In a trance, my mother has put the watermelon on the table. I feel that she is always moving and in a hurry.

"Mom, what a clever hand you have!" I looked at her and said. Who knows, she doesn't even understand Mandarin. She understood my admiring eyes, dialed a few times in the fruit bowl and picked a seedless melon slice and handed it to me. "This grandmother doesn't like to talk" is the deepest impression she left me.

Because I want to eat her food from time to time, I often accept their invitations. More contact, more understanding.
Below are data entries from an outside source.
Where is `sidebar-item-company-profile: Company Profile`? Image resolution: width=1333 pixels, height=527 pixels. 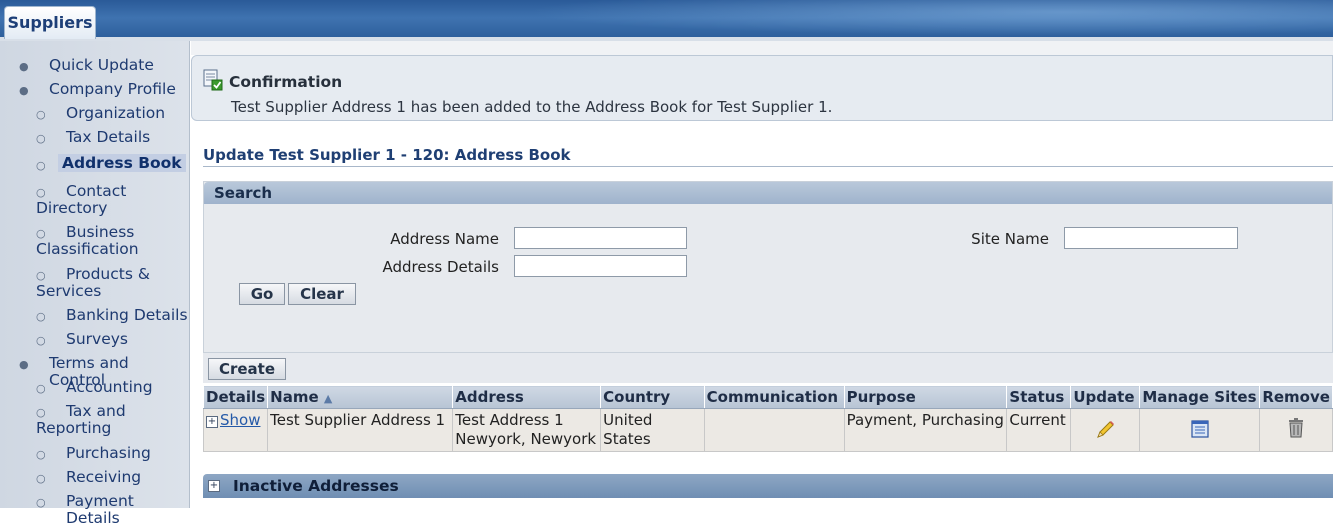
sidebar-item-company-profile: Company Profile is located at coordinates (112, 90).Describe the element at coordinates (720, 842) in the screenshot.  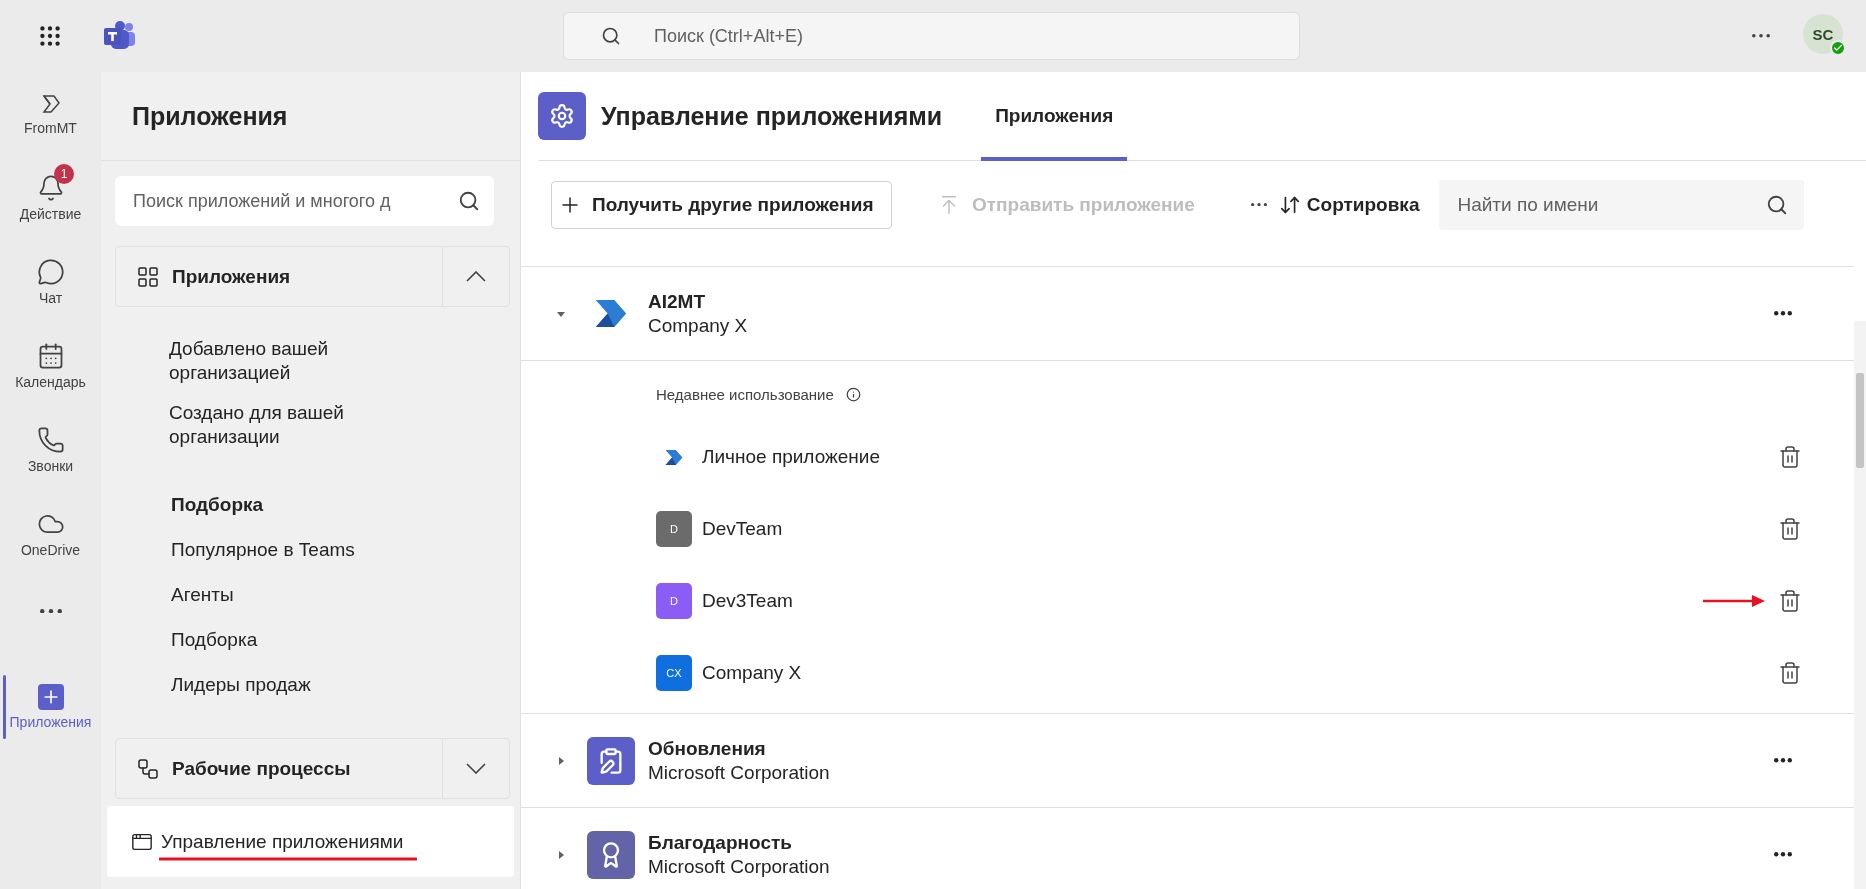
I see `app-name: Благодарность` at that location.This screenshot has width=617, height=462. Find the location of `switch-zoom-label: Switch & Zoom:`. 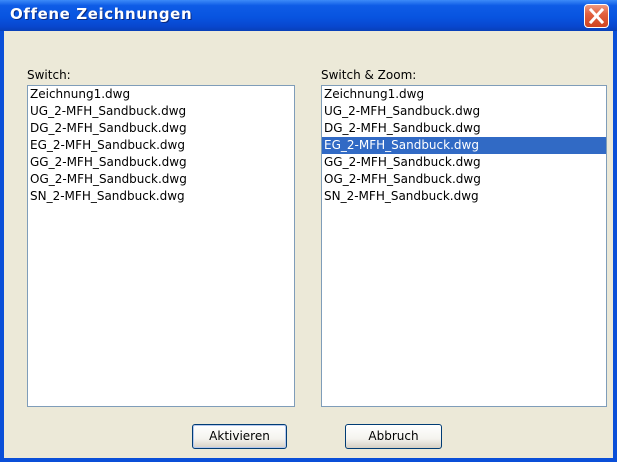

switch-zoom-label: Switch & Zoom: is located at coordinates (369, 75).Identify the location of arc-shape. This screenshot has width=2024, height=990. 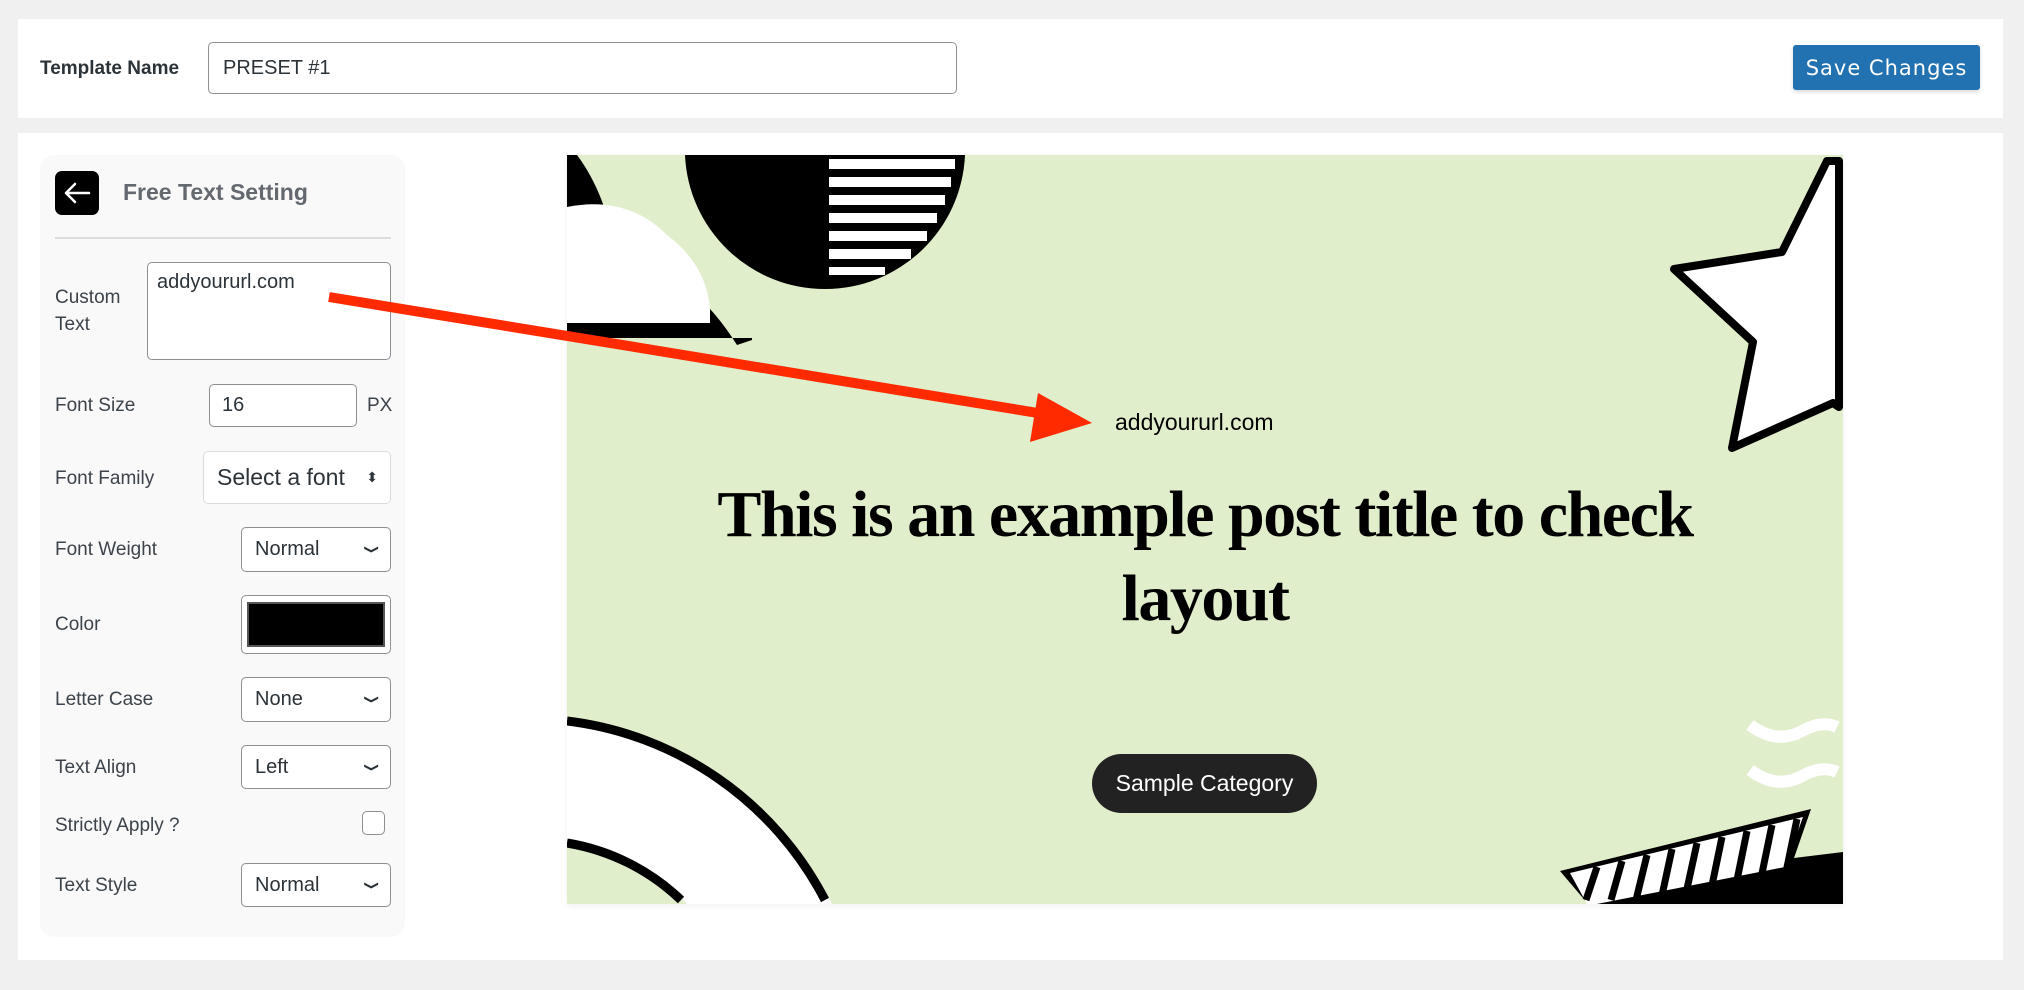
(700, 810).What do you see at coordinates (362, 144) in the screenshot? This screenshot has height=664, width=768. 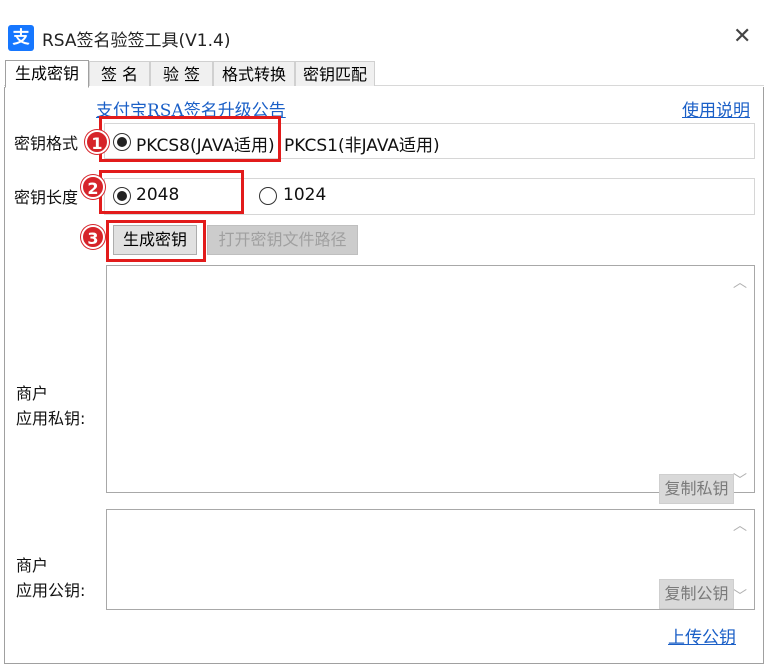 I see `pkcs1-option-label: PKCS1(非JAVA适用)` at bounding box center [362, 144].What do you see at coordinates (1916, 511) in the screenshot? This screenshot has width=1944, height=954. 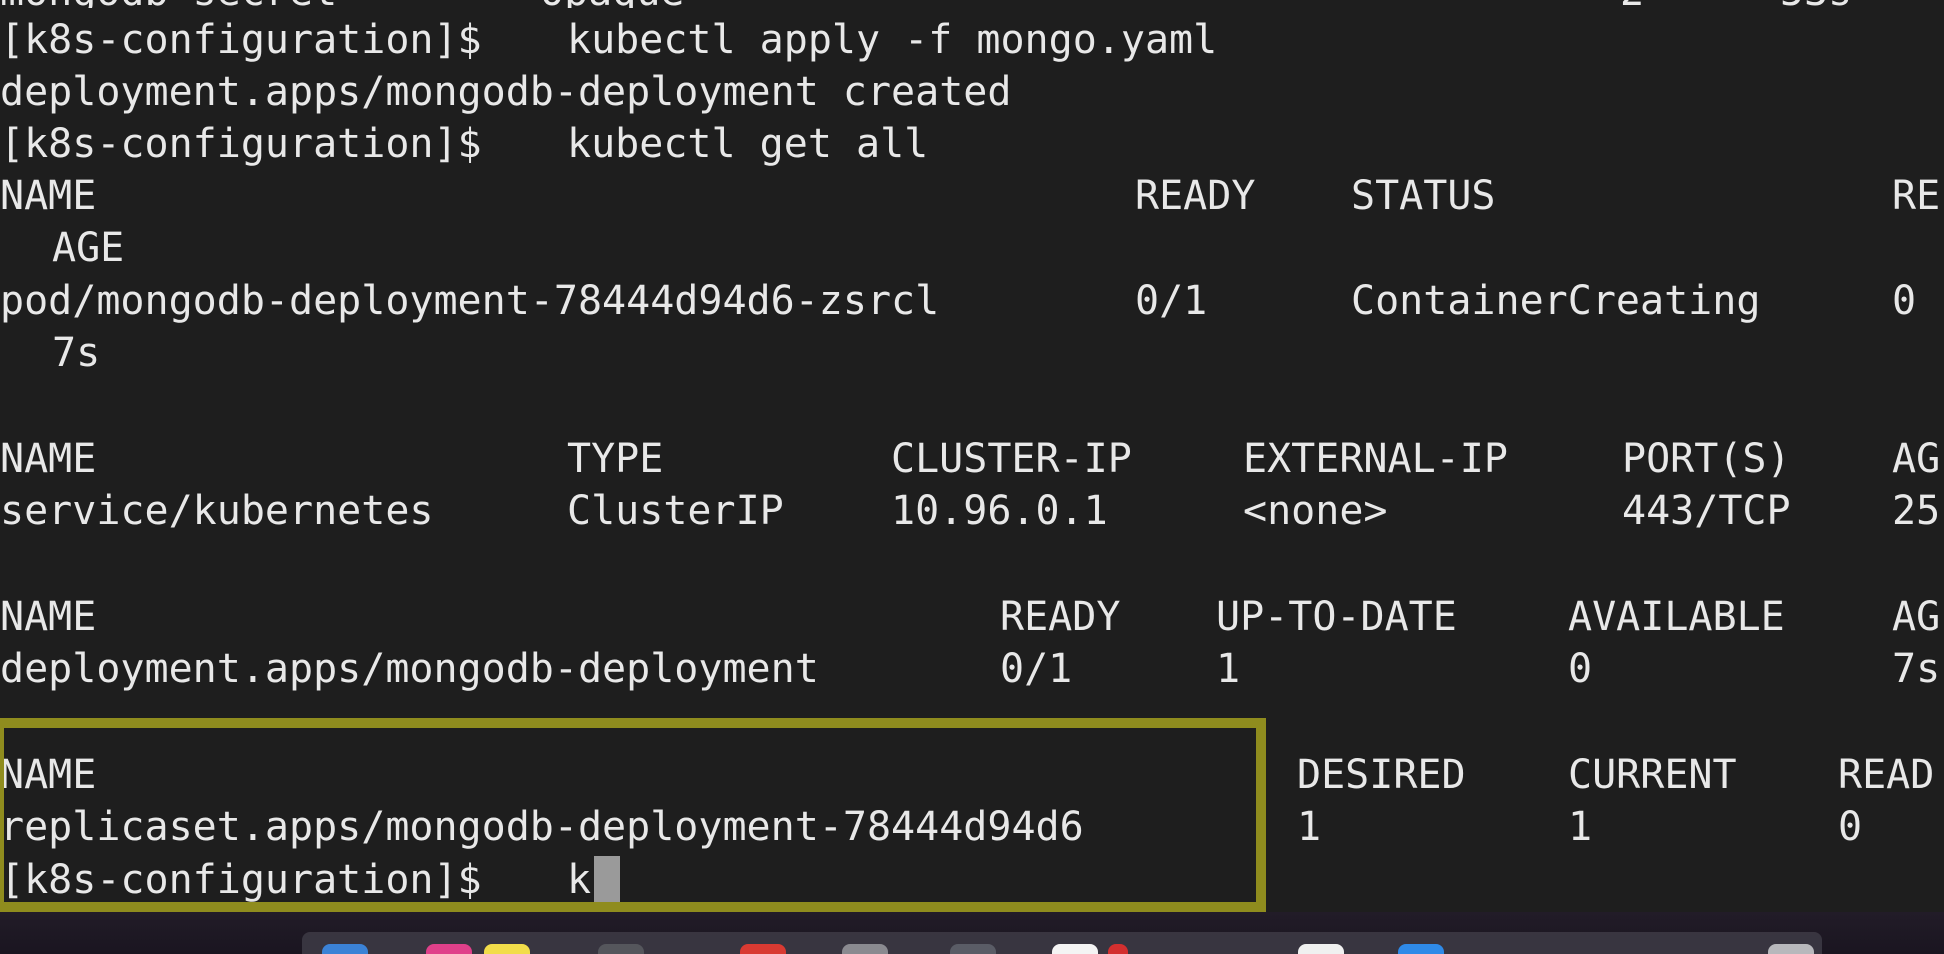 I see `service-age: 25` at bounding box center [1916, 511].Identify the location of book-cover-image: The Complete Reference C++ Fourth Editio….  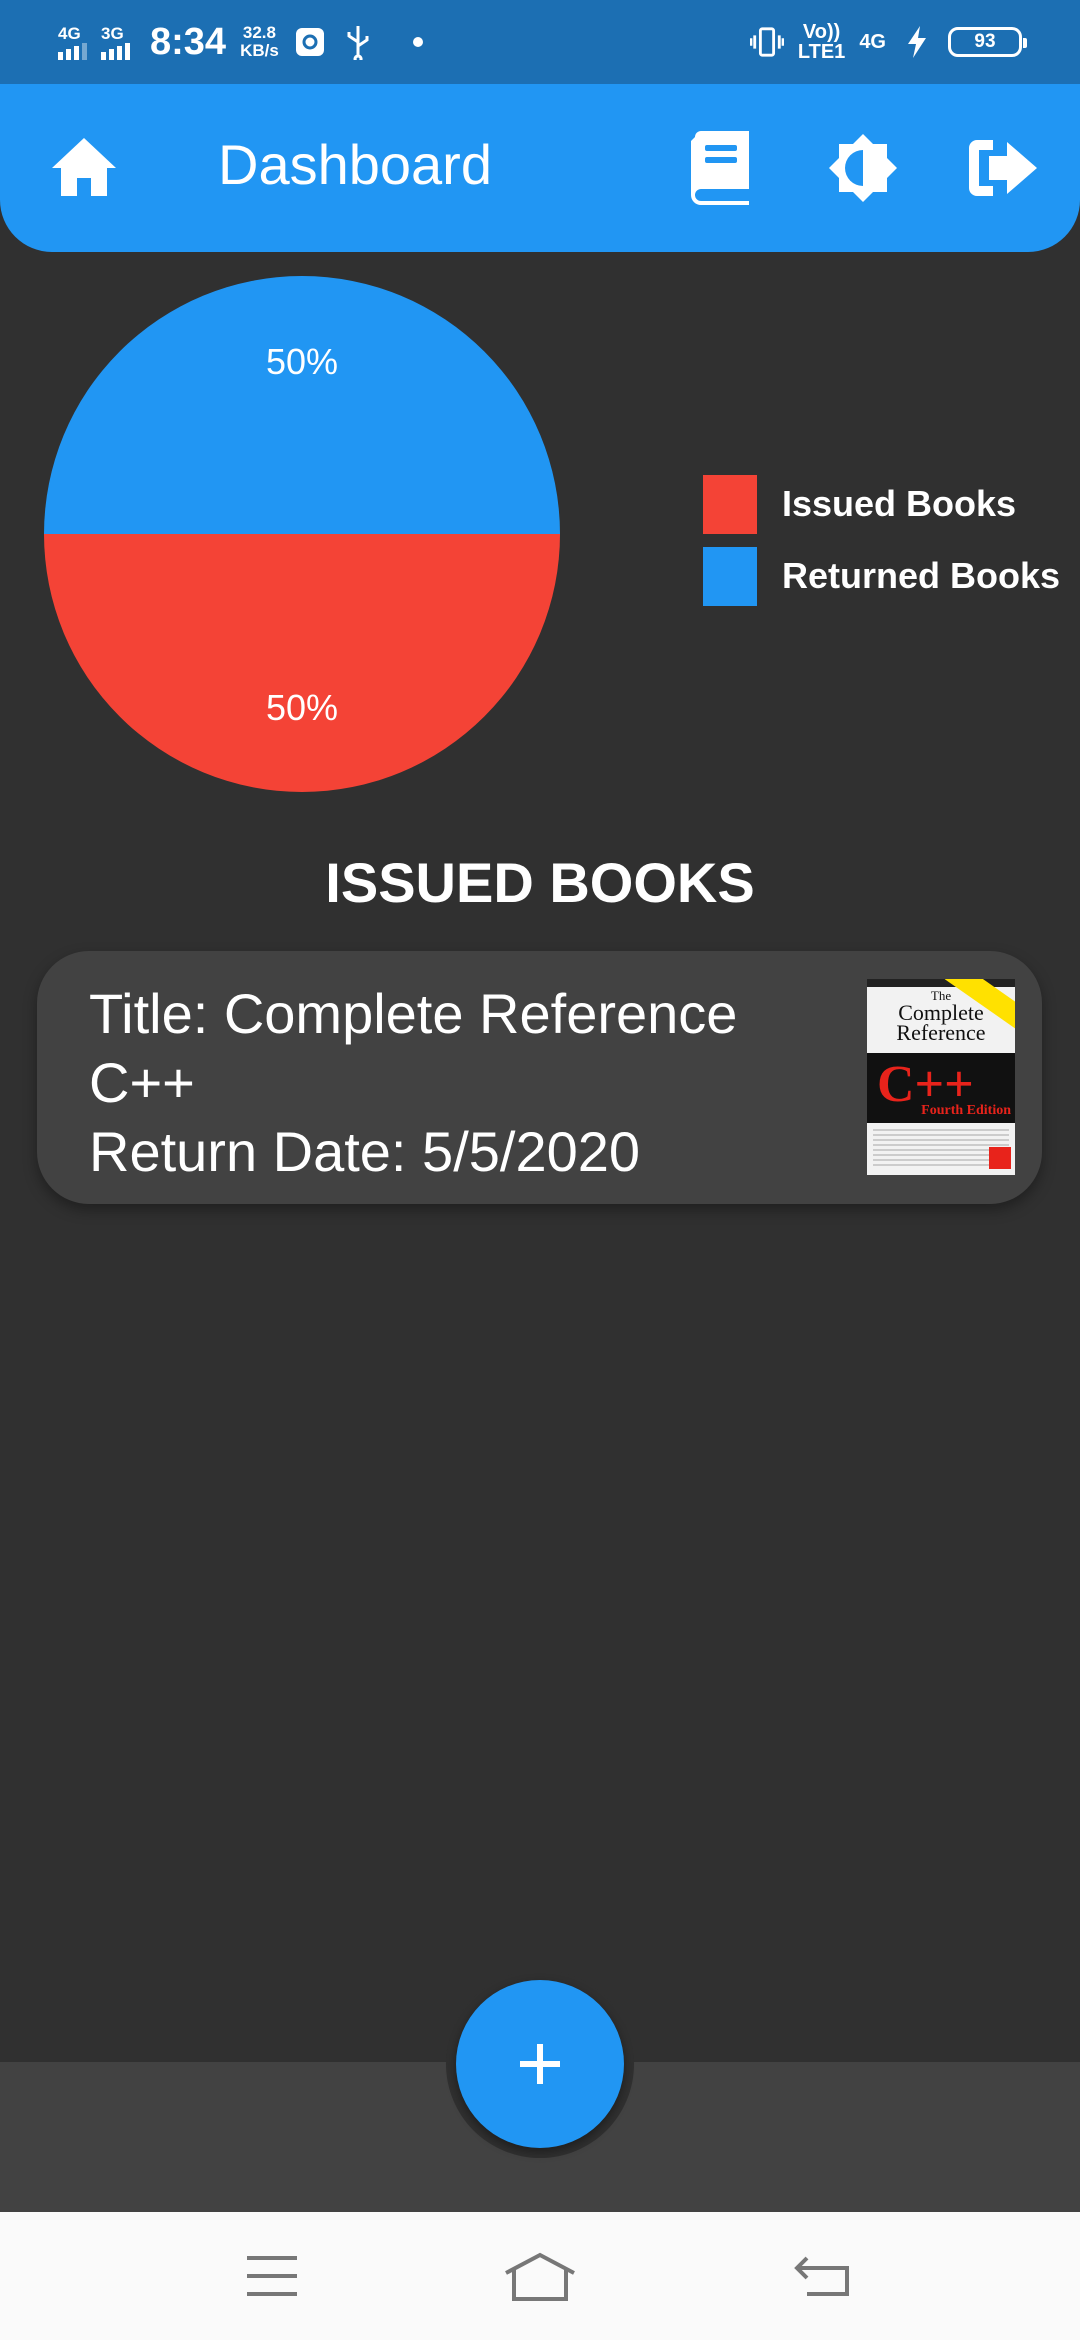
(941, 1077).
Every time we entertain guests or go out to play, we want to invite her along. However, none of our friends turned us down because of her motion sickness.

Once we went to her house, she wasn't there, so we called my friend. He said positively, "You will find her by the pond in the Woods." "There are towering shrubs everywhere. Where can there be ponds?" Just as I was getting more and more scared, suddenly with a splash, I saw a quiet small pond, with ripples of "bang, bang, bang", and then "bang", stone by stone, and the wilderness was teased by the man who bombed Shui Piao with stones. "Ha ha ha-big mom! Why do you still have this unique skill? "

I was shocked! I laughed till I burst into tears, and then I realized the bitterness of these tears. A stone stirs up a thousand waves, not a thousand waves!

Mother's loneliness is unprecedented. She doesn't know any language outside her hometown, and the southern dialect is very regional. What she said is hard for China people to understand, what's more, she has no neighbors. Her two granddaughters don't understand her dialect, but they are used to speaking English and can't communicate with her.

(They were all born in Vancouver)

She doesn't speak a word of English, but all she can watch is English TV. She doesn't let the Chinese channel land at home because she is afraid that she will concentrate on watching TV and ignore the children. Only his son can talk to her at home. However, his son is too busy (sincere to others, often embarrassed by other people, disturbed by chores that come to your door, not to mention the two daughters' love for their father is particularly strong, and he has to do everything). Granddaughter is cared for by everyone, son is divided by everyone, but mother is greatly ignored, ignored in her silent silence. She is a machine that never slackens, uses wear and tear as energy consumption, and sticks to it silently. Because of her love for her son, she will never walk out of the end of love. She said less and less until she nodded and shook her head to express her feelings. "She is in prison for her son's deep affection!" This is my superfluous words.

I just walked through her water town today, and the willows by the pond withered and turned green again. Year after year, whenever I pass by the pond, I can't help bending down to pick up stones-I look forward to a "diving" competition with my quiet mother when I go to Vancouver again one day. I hope that the folk game of "Drifting Water" can become a competitive game in Vancouver, and "Mama Te" is the ever-victorious general in the elderly group. I hope that one day she will return to China with the championship trophy. I pray that all the contestants will lose to her forever.